Pomegranate tolerates acid or alkaline soils and can be sited in full sun to part shade. However, best growth occurs in regions with hot summers and cool winters. The pomegranate can be grown as far north as Washington County, Utah, and Washington, D.C., but not expected to bear fruit. Domant pomegranates can tolerate temperatures down to 12 degrees F; however, severe damage can occur from late spring frosts when new growth emerges in the spring. Commercial pomegranate fruit production is centered in the Bakersfield-Fresno area of California.

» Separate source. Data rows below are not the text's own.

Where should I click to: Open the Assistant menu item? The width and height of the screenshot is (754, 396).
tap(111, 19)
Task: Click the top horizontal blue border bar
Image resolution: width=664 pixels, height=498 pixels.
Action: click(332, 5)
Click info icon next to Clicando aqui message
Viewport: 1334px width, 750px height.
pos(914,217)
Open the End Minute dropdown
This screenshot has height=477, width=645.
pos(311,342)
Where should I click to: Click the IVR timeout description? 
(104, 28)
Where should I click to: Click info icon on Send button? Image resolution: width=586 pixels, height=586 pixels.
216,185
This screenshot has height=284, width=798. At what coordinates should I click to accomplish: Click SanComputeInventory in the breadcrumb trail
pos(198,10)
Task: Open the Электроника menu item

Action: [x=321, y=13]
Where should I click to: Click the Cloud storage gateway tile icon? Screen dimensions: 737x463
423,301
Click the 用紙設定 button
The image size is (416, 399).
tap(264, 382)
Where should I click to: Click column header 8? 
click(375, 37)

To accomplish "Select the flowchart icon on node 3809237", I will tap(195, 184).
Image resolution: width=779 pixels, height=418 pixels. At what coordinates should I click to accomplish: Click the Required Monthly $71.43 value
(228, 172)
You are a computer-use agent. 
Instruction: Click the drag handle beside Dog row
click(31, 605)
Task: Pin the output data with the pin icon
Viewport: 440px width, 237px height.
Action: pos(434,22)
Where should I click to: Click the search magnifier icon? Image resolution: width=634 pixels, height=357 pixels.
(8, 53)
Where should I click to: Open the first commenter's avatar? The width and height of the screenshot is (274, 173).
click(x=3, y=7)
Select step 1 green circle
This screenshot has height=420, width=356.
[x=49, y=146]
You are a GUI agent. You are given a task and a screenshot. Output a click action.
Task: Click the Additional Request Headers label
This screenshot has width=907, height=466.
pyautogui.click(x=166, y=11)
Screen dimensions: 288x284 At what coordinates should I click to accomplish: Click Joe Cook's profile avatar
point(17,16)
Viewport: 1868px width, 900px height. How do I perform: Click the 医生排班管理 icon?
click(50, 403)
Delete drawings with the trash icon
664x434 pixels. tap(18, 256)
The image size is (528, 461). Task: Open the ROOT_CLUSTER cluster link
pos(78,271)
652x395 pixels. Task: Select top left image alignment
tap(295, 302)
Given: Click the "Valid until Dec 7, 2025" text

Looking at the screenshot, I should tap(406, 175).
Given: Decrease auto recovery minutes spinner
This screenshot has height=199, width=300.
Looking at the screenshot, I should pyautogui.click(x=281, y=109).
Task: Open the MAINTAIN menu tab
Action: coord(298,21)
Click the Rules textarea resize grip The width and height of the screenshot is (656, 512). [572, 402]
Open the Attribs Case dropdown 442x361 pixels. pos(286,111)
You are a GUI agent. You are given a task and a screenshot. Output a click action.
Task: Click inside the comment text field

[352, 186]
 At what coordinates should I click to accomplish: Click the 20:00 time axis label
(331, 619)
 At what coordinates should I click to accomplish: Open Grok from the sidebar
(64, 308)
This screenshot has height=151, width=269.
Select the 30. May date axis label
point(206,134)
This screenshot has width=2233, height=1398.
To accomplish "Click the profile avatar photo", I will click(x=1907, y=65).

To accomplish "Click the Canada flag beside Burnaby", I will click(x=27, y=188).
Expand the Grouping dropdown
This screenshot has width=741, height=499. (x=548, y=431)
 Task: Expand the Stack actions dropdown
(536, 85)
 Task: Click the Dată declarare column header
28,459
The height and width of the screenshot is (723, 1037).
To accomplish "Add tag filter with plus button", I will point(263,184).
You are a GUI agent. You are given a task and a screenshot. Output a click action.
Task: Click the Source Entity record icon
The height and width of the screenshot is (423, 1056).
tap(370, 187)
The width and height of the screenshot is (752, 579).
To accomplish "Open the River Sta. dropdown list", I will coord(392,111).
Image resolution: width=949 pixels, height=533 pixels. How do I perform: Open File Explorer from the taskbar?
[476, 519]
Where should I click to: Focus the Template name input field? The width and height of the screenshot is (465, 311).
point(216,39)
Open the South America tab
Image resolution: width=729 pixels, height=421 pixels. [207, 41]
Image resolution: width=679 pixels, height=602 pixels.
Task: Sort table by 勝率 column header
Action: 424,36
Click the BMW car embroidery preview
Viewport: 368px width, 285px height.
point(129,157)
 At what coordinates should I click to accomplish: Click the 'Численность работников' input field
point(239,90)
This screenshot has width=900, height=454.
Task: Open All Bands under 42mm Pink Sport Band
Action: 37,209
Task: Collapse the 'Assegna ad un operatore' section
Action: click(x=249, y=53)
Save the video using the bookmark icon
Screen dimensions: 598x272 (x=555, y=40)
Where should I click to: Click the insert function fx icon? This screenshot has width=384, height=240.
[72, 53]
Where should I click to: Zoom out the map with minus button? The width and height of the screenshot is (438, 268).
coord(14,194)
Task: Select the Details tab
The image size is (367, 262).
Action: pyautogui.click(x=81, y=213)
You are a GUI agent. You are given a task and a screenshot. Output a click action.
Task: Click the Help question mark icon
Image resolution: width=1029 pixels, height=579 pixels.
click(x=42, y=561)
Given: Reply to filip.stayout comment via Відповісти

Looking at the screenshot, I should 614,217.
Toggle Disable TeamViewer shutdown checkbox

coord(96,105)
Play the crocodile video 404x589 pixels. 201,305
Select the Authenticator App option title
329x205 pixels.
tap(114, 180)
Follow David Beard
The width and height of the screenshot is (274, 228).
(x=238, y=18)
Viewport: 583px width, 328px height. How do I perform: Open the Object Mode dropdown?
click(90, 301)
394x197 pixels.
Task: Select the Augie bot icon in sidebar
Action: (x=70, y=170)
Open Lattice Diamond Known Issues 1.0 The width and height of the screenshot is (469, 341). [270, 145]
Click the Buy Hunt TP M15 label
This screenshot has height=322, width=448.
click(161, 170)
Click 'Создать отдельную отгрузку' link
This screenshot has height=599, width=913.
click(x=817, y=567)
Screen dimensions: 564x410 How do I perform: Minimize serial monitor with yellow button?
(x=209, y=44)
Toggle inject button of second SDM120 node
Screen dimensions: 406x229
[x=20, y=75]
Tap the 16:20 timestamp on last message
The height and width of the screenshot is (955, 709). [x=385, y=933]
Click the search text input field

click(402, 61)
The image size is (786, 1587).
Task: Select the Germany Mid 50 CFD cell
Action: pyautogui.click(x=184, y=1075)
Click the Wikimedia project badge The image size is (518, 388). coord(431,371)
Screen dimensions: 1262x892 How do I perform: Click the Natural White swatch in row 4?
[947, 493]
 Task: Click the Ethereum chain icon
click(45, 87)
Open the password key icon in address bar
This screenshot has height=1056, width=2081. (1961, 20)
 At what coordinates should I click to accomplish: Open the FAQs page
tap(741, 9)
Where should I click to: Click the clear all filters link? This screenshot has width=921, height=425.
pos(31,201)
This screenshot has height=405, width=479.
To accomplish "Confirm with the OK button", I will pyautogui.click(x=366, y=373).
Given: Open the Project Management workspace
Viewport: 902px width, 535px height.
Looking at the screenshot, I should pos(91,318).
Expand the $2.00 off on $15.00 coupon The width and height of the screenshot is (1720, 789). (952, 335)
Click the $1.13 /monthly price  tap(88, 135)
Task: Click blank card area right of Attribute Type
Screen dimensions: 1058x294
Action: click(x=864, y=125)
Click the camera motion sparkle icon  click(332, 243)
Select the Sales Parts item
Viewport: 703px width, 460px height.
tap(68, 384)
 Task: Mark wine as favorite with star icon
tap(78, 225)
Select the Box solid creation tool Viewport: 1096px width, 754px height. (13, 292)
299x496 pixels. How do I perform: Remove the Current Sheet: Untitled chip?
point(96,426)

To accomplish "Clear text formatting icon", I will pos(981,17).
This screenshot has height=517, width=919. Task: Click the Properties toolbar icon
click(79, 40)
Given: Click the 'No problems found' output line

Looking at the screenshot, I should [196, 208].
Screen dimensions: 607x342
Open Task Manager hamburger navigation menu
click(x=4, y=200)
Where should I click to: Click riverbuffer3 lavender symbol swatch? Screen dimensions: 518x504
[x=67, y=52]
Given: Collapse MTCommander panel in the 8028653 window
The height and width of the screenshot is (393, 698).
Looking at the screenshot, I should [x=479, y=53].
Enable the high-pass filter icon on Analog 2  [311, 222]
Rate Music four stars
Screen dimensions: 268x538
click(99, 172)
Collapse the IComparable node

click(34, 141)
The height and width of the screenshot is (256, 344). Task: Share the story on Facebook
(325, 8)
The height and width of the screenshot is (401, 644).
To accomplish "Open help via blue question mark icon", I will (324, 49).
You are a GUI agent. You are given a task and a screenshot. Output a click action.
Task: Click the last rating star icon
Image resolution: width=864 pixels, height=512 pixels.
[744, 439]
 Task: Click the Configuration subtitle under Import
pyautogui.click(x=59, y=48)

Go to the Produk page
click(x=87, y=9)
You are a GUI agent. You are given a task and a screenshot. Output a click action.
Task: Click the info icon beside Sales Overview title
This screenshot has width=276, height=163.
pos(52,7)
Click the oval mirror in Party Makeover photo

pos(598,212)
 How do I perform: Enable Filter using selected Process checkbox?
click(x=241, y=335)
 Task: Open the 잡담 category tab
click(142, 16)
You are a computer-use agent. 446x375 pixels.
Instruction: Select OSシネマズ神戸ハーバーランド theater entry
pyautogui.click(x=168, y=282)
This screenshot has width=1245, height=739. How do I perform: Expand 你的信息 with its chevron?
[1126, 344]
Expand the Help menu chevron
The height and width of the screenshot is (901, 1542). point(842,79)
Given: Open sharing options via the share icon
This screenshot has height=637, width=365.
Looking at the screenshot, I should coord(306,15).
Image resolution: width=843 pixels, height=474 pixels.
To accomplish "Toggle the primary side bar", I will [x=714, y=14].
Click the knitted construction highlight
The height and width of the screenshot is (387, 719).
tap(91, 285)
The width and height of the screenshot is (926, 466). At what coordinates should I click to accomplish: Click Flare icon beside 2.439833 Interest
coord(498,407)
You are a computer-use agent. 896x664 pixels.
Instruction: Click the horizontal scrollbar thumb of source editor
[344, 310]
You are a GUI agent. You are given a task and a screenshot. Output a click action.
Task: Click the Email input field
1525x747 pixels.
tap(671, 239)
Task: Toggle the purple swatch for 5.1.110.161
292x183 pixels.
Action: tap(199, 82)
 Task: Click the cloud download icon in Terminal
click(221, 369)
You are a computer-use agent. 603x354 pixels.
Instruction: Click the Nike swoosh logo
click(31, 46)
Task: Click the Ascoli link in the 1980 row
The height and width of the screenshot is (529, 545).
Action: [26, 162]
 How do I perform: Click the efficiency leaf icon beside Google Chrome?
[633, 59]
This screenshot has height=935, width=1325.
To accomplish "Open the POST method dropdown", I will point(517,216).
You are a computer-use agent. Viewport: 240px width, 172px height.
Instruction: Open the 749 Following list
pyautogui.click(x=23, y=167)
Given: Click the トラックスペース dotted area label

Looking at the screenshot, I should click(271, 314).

There are basically two kinds of pomegranates: cultivars that produce sweet- or tart-flavored fruits and those that do not bear fruits. Many ornamental pomegranates have been selected for their showy flowers, especially those with double flowers that look like carnations. The fail to set fruit due to the abnormal structure of their flower parts. Although pomegranate flowers are typically hermaphroditic containing both male and female stamens an pistils, some nonfruiting cultivars have unisexual flowers or have flowers whose pistils degenerate or are nonfunctional. A few double-flowering pomegranates include ‘Alba’ (double white), ‘Mme. Legrelle’ (coral-red with white variegation), ‘Nochi Shibari'(dark red), and Tayosho (apricot).
Fruiting cultivars bear round reddish-green to violet fruit about 3 to 5 inches wide that have a leathery rind. The fleshy seeds are enveloped in a juicy pulp, which may be sweet or tart-flavored depending on the cultivar. These healthy fruits provide potassium and vitamin C and are chock-full of antioxidants. Cultivars grown for their fruit include ‘Wonderful’, in cultivation since 1896, which bears double orangish-red flowers and greenish-red to reddish-orange fruit. The juice is mixed with sugar and water to make grenadine syrup. ‘Grenada’, is a close relative of ‘Wonderful’ with sweeter, darker fruit. ‘Ambrosia’ has gold rind with a red blush, while the rind of ‘Sweet’ remains slightly greenish with a red blush when ripe.
While folks may either like or dislike this unusual fruit, there’s no disagreement about the flowers. Granted, it may be an acquired taste. But there’s no disagreement about the flowers: they’ve been captivating civilizations for centuries.